[Aim of the task]:
Write the next few sentences of the OIG review text about the Unit, picking up after its final sentence.

Of the Unit’s 92 convictions over the three-year period, the OIG found that 78 involved provider fraud and 14 involved patient abuse or neglect. Of the Unit’s 34 civil judgments and settlements, 33 were from “global” cases and one was from a state-only civil case. “Global” cases are civil False Claims Act (FCA) cases that are litigated in federal court by the U.S. Department of Justice and involve a group of MFCUs. According to Unit management, the Unit prioritizes the investigation of cases that will result in a criminal conviction and thus pursues few state-only civil cases.

Global cases accounted for $24 million of the $33 million in total recoveries. Of the approximately $8 million in recoveries from nonglobal cases, $2 million were from criminal cases and $6 million were from a state-only civil case in FY 2013.

Unsecured case files

During the onsite review, the OIG observed that the Unit’s paper case files were not secured from access by non-Unit staff. The OIG observed that the Unit stored case files for closed cases in cabinets without locks, located in general office space. And although individuals must use a coded access card to enter the Unit’s general office space, non-Unit staff could access the space without supervision during non-business hours. In addition, the Unit did not have policies or procedures in place for securing paper case files from unauthorized access.

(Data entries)
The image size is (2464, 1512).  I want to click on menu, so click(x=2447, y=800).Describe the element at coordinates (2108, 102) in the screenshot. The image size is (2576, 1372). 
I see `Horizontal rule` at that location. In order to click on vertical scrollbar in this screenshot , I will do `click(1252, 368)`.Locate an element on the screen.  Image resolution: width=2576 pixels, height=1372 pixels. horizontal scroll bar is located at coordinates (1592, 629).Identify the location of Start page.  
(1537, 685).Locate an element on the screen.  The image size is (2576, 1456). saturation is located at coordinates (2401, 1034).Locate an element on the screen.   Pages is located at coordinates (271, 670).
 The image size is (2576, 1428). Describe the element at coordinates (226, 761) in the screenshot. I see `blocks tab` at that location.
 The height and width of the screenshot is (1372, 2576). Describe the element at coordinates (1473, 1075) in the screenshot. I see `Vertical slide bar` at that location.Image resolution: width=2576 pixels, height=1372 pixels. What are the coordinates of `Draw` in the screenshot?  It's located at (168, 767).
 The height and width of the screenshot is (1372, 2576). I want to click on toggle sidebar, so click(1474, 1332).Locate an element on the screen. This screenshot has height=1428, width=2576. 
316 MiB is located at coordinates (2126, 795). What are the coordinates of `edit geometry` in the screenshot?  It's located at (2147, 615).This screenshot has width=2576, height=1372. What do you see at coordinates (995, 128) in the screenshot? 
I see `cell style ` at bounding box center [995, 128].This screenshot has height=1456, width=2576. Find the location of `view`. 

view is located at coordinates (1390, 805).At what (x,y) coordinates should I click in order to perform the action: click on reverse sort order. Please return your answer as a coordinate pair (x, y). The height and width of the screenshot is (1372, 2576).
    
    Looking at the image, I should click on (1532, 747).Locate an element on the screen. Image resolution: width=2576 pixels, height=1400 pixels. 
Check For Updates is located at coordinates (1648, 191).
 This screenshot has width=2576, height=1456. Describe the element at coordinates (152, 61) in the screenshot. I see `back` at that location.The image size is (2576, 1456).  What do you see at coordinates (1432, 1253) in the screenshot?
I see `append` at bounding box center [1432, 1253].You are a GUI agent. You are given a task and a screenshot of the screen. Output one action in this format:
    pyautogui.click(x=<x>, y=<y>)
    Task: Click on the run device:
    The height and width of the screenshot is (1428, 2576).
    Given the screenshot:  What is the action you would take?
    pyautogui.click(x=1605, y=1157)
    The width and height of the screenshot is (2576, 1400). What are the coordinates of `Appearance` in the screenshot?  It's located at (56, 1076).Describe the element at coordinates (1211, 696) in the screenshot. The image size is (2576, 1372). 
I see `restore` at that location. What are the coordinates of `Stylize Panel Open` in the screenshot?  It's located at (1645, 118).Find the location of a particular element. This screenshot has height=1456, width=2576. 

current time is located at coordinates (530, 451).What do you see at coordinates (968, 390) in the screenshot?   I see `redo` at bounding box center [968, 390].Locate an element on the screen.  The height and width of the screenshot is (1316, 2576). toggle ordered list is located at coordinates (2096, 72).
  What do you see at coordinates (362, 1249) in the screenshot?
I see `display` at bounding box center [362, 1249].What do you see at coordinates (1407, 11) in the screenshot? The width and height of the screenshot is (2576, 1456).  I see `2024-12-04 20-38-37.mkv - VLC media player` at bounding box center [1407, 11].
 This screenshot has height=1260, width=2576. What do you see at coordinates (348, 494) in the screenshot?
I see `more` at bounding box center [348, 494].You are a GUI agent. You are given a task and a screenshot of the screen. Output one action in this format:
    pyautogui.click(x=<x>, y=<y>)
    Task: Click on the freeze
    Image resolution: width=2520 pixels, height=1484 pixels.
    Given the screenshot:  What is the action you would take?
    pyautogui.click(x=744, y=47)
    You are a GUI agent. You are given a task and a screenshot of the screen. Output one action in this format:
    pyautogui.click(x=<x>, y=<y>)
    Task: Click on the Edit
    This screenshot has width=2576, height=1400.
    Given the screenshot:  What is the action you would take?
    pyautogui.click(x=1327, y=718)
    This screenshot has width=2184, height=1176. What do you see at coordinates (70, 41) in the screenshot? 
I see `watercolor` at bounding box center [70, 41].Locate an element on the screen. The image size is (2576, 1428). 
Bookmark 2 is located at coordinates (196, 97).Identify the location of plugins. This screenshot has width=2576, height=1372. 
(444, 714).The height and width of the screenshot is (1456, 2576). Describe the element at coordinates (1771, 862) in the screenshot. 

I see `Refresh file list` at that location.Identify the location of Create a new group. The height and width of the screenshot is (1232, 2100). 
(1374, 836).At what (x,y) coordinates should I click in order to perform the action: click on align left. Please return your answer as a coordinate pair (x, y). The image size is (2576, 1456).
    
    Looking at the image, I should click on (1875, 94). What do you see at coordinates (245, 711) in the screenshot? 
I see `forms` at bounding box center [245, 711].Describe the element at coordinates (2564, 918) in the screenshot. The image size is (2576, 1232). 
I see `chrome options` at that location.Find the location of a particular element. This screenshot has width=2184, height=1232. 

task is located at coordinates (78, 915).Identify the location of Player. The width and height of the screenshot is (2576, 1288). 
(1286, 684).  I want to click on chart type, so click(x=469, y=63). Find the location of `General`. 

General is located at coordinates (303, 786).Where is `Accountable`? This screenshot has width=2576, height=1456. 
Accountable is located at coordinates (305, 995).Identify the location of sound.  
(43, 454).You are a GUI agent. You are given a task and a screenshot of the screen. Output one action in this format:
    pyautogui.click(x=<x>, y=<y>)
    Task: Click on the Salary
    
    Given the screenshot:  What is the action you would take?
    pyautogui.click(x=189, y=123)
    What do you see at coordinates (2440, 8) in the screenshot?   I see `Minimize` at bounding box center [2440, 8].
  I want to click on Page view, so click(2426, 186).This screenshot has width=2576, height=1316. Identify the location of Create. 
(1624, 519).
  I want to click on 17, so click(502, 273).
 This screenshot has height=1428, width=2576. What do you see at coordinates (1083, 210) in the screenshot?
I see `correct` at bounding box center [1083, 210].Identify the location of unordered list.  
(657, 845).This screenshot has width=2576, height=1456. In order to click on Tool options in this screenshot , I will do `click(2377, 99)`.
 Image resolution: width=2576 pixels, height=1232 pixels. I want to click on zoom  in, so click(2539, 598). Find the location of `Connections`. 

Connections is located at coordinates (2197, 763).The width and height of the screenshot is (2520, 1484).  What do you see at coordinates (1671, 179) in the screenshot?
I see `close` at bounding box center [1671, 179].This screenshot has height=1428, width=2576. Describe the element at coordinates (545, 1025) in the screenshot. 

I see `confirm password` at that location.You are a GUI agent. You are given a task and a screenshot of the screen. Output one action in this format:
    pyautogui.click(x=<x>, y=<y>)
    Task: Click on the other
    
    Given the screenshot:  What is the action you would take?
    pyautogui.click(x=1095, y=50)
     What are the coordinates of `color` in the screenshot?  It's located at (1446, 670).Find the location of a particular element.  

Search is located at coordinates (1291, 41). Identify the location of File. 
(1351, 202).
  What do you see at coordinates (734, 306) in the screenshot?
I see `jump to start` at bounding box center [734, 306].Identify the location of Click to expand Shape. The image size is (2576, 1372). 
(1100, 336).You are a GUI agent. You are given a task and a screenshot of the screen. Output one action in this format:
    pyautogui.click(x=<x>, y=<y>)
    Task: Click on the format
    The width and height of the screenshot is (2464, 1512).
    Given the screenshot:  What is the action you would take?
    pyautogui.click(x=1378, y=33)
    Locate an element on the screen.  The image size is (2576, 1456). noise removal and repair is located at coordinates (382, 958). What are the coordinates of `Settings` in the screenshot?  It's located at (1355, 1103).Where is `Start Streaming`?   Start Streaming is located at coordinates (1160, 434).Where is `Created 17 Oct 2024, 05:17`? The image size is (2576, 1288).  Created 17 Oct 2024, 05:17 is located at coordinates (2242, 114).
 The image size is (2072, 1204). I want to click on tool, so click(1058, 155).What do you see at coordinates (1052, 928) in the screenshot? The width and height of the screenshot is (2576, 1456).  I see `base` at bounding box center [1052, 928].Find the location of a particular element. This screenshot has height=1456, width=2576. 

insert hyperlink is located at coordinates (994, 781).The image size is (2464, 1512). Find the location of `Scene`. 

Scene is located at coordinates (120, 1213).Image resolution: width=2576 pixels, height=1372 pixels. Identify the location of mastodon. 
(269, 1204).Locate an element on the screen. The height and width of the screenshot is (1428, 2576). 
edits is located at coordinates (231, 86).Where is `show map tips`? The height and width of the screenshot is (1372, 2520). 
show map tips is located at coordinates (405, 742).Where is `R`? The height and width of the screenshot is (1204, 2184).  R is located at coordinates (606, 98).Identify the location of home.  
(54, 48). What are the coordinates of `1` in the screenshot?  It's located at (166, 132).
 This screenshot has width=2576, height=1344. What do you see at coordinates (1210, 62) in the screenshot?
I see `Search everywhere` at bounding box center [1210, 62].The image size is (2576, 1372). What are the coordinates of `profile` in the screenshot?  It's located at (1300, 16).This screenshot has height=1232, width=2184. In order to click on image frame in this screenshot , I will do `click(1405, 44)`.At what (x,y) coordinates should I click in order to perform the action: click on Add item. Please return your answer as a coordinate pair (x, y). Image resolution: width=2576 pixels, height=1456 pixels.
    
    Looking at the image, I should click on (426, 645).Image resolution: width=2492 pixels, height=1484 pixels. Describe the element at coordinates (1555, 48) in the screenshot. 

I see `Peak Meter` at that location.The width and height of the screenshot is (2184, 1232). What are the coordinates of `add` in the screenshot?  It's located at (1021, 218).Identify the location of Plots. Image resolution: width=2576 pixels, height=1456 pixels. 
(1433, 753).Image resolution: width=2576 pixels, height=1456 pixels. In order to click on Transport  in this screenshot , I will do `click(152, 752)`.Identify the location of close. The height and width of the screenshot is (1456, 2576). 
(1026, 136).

[Task output]:
MOU inconsistent with federal regulations

The OIG found that in its MOU with the Oregon Health Authority (OHA) and the Department of Human Services (DHS), the Unit requested that in all cases in which a credible allegation of fraud is referred to the Unit, the Medicaid agency find good cause not to impose a payment suspension. Such a “blanket” request pertaining to all referrals is inconsistent with the federal regulation governing Medicaid payment suspensions, which requires that a Medicaid agency suspend payments to a provider when there is a credible allegation of fraud against the provider, unless the Medicaid agency determines that good cause exists not to suspend payments. Unit management reported to the OIG that they were aware that the MOU needed to be revised to remove the blanket request and stated that they planned to make revisions in 2017. Unit management also told the OIG that although it had not updated the MOU to reflect the change, in January 2015 the it began making case-by-case determinations on whether to request that the Medicaid agency not impose payment suspensions for each referral.

Late reporting of convictions/adverse actions 

The study found that although the Unit reported nearly all convictions to the OIG and all adverse actions to the National Practitioner Data Bank (NPDB), it did not report some within the appropriate 30 day timeframes.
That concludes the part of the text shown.